Stored data:
****************
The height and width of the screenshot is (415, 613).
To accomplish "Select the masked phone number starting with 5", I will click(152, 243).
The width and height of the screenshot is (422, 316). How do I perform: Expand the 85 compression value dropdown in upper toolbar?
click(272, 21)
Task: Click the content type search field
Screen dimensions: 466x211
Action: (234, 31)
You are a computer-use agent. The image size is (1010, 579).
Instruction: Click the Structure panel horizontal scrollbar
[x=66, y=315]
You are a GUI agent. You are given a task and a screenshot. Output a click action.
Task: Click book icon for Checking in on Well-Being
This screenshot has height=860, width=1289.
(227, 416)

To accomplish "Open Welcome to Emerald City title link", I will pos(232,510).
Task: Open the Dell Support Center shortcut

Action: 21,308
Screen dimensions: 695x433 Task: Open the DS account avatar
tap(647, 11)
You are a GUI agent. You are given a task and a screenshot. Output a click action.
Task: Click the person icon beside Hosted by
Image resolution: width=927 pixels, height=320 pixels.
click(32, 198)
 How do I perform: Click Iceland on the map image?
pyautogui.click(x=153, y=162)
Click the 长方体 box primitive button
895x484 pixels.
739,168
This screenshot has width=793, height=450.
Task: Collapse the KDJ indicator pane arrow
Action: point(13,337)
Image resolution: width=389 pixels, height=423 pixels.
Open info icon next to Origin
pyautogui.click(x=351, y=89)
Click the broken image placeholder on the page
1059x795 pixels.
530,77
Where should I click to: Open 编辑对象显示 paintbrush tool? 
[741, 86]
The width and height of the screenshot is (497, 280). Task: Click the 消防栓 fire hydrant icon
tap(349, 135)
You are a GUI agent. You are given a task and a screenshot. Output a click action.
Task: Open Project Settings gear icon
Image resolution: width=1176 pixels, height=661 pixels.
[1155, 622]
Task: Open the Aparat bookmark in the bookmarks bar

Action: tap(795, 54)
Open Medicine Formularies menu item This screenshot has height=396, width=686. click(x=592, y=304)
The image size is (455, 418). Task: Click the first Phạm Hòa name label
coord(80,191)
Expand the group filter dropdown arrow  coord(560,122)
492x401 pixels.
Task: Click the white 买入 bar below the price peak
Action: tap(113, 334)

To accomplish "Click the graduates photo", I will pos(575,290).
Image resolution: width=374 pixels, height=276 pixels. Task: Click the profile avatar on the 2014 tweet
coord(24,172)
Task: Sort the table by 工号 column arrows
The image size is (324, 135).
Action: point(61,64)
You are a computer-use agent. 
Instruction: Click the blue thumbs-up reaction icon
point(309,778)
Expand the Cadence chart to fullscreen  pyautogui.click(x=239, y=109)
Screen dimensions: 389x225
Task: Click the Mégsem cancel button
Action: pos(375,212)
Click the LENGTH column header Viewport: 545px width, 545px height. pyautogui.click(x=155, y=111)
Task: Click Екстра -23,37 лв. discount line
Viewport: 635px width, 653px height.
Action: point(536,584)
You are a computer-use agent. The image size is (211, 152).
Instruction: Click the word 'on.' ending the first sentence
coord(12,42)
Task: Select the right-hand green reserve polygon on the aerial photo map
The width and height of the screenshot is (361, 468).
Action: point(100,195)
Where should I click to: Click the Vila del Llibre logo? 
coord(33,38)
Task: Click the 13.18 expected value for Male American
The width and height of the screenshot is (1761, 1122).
****************
:: AIM OF THE EXERCISE ::
Every single line of the data above must be set down again exactly.

:: SOLUTION FOR THIS EXERCISE ::
The height and width of the screenshot is (415, 613).
To accomplish "Select the masked phone number starting with 5", I will click(152, 243).
The width and height of the screenshot is (422, 316). How do I perform: Expand the 85 compression value dropdown in upper toolbar?
click(272, 21)
Task: Click the content type search field
Screen dimensions: 466x211
Action: (234, 31)
You are a computer-use agent. The image size is (1010, 579).
Instruction: Click the Structure panel horizontal scrollbar
[x=66, y=315]
You are a GUI agent. You are given a task and a screenshot. Output a click action.
Task: Click book icon for Checking in on Well-Being
This screenshot has height=860, width=1289.
(227, 416)

To accomplish "Open Welcome to Emerald City title link", I will pos(232,510).
Task: Open the Dell Support Center shortcut

Action: 21,308
Screen dimensions: 695x433 Task: Open the DS account avatar
tap(647, 11)
You are a GUI agent. You are given a task and a screenshot. Output a click action.
Task: Click the person icon beside Hosted by
Image resolution: width=927 pixels, height=320 pixels.
click(32, 198)
 How do I perform: Click Iceland on the map image?
pyautogui.click(x=153, y=162)
Click the 长方体 box primitive button
895x484 pixels.
739,168
This screenshot has width=793, height=450.
Task: Collapse the KDJ indicator pane arrow
Action: point(13,337)
Image resolution: width=389 pixels, height=423 pixels.
Open info icon next to Origin
pyautogui.click(x=351, y=89)
Click the broken image placeholder on the page
1059x795 pixels.
530,77
Where should I click to: Open 编辑对象显示 paintbrush tool? 
[741, 86]
The width and height of the screenshot is (497, 280). Task: Click the 消防栓 fire hydrant icon
tap(349, 135)
You are a GUI agent. You are given a task and a screenshot. Output a click action.
Task: Open Project Settings gear icon
Image resolution: width=1176 pixels, height=661 pixels.
[1155, 622]
Task: Open the Aparat bookmark in the bookmarks bar

Action: tap(795, 54)
Open Medicine Formularies menu item This screenshot has height=396, width=686. click(x=592, y=304)
The image size is (455, 418). Task: Click the first Phạm Hòa name label
coord(80,191)
Expand the group filter dropdown arrow  coord(560,122)
492x401 pixels.
Task: Click the white 买入 bar below the price peak
Action: tap(113, 334)

To accomplish "Click the graduates photo", I will pos(575,290).
Image resolution: width=374 pixels, height=276 pixels. Task: Click the profile avatar on the 2014 tweet
coord(24,172)
Task: Sort the table by 工号 column arrows
The image size is (324, 135).
Action: point(61,64)
You are a computer-use agent. 
Instruction: Click the blue thumbs-up reaction icon
point(309,778)
Expand the Cadence chart to fullscreen  pyautogui.click(x=239, y=109)
Screen dimensions: 389x225
Task: Click the Mégsem cancel button
Action: pos(375,212)
Click the LENGTH column header Viewport: 545px width, 545px height. pyautogui.click(x=155, y=111)
Task: Click Екстра -23,37 лв. discount line
Viewport: 635px width, 653px height.
Action: point(536,584)
You are a computer-use agent. The image size is (211, 152).
Instruction: Click the word 'on.' ending the first sentence
coord(12,42)
Task: Select the right-hand green reserve polygon on the aerial photo map
The width and height of the screenshot is (361, 468).
Action: point(100,195)
Where should I click to: Click the Vila del Llibre logo? 
coord(33,38)
Task: Click the 13.18 expected value for Male American
The width and height of the screenshot is (1761, 1122).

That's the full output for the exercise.